I’ve seen the future, and I want it installed on my network today.
This is the only problem: I’ll have to find someone to mass-produce tomorrow’s new, new thing first.
What I’ve seen is an internationally patented design for an innovative ”secure application proxy”. It’s something that promises to immunize PCs against any threat that might come at them from the Internet or a LAN. It also would protect the LAN, in turn, from an individual compromised PC. But only three of these novel devices exist in the world, and not one of them is in my hands — or yours.
A Kooky Idea or Magic Bullet?
This story goes back to a topic I wrote about in this space on April 5. I said then that a small, private company, Laboratory of Security
Technology (LSTec) in Kiev, Ukraine, had invented an add-in board that promises to solve some of the most bothersome burdens that haunt PCs.
If the device can do what the company claims, it will:
- Protect a PC against virus-type attacks across a network;
- Stop buffer overruns and similar hacker tricks that can compromise a PC, and
- Isolate a PC from the LAN it’s connected to in the event that a virus or Trojan horse does manage to take control of the machine.
This is all pretty fantastical stuff. But I got a different perspective on the matter when two of the executives of LSTec flew halfway around the world to meet with me. (By the way, they also met with a few American venture capitalists, too).
How an Application Proxy Would Work
These officials — CTO Aleksey Shevchenko and Acting COO Jeff Howley — showed me schematics and independent technical reports backing up the
claims for their device, which is code-named ”XB-1”. I still don’t have an actual add-in board to torture-test, and I don’t know exactly when I will, because you might actually get one before I do. I’ll explain in a moment.
Meanwhile, here’s LSTec’s concept of how an application proxy operates:
- Main CPU. Say a PC user starts an application on a machine that includes the add-in card (or a planned external device). The running code of the app is sucked into an on-board CPU and executes from there, not from the PC’s own CPU;
- Main Memory. The app, which is now running on the card, also makes use of the card’s RAM instead of the memory installed in the PC, and
- Flash Disk Drives. Finally, when the app thinks it’s writing to the PC’s hard disk, it’s actually writing to a virtual hard disk composed of Flash memory on the card.
All of these redirections are designed for a single purpose. Applications on a machine protected by the XB-1 simply are not permitted to do things that no sensible enterprise technogist wants to allow them to do anyway.

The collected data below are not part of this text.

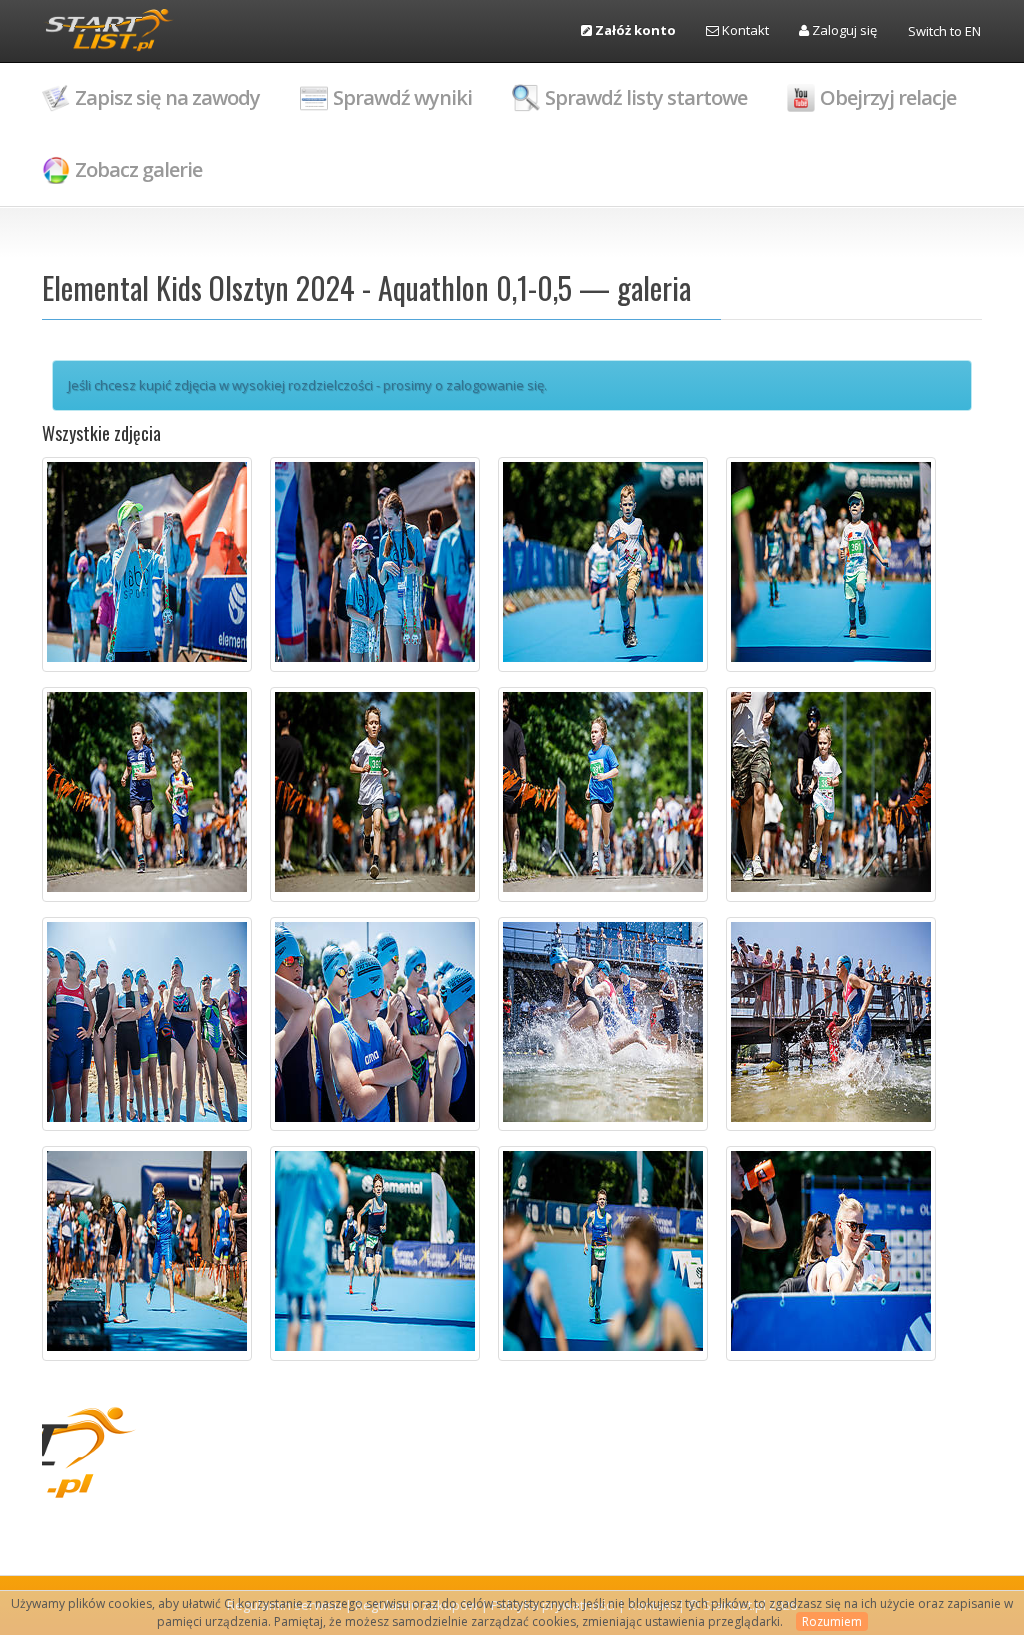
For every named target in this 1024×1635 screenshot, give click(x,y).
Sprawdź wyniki (402, 97)
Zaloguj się (843, 30)
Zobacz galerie (138, 169)
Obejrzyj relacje (888, 97)
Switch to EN (944, 31)
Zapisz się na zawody (167, 97)
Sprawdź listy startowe (646, 97)
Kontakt (744, 30)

Raising Better-Behaved PCs
This device — this ”secure application proxy” — is said to stop dead some of the worst nightmares that system administrators have faced since
computer viruses were first unleashed:
- Intrusion prevention. Using behavior-based detection rather than signature definitions that need constant updating, the XB-1 is said to reject remote intrusions with little or no periodic downloading of revised instructions;
- No buffer overruns. If a virus does manage to access a PC to attempt to write to memory in an illegitimate way, the XB-1 is there to prevent the PC’s actual memory from being affected at all, and
- No broadcast attacks. Finally, if a PC does get infected — perhaps it’s a laptop that was brought in from outside to re-connect with the corporate LAN — the XB-1 immediately restricts machine-to-machine transmission of the virus or its commands. This protects the larger network from exposure.
Every running application, in other words, is put into a ”sandbox” from which it can’t harm other machines or be harmed by other machines. This concept has been developed in software for years. But the XB-1 seems to be integrating the idea into hardware in a way that promises a big payoff.
I know this all sounds pie-in-the-sky. But, at one time, so did the thought that pocket phones would eventually have more computing power than the mainframes of the day.
The inventors at LSTec — who work in a country where top engineers earn $500 a month — are sharp but not rich. They’re looking for, say, an investment of $2 million in return for equity in their company. This, they explain, would enable them to stamp out thousands of the boards so corporate IT heads and the global press could try the things out as much as they like.
Howley is temporarily serving as COO for LSTec while also wearing the hat of president of his own enterprise management and planning firm, EMPlan Inc. He says LSTec hasn’t even named anyone as its CEO yet, because an investor — perhaps an American — might want to assume that position himself or herself.
He offers up his e-mail address ([email protected]) and invites serious players to ping him. I know some of my readers make deals on that scale every day. That’s why I said that you might have one of these fascinating boards before I do. Money talks, and money might also solve our biggest security problems.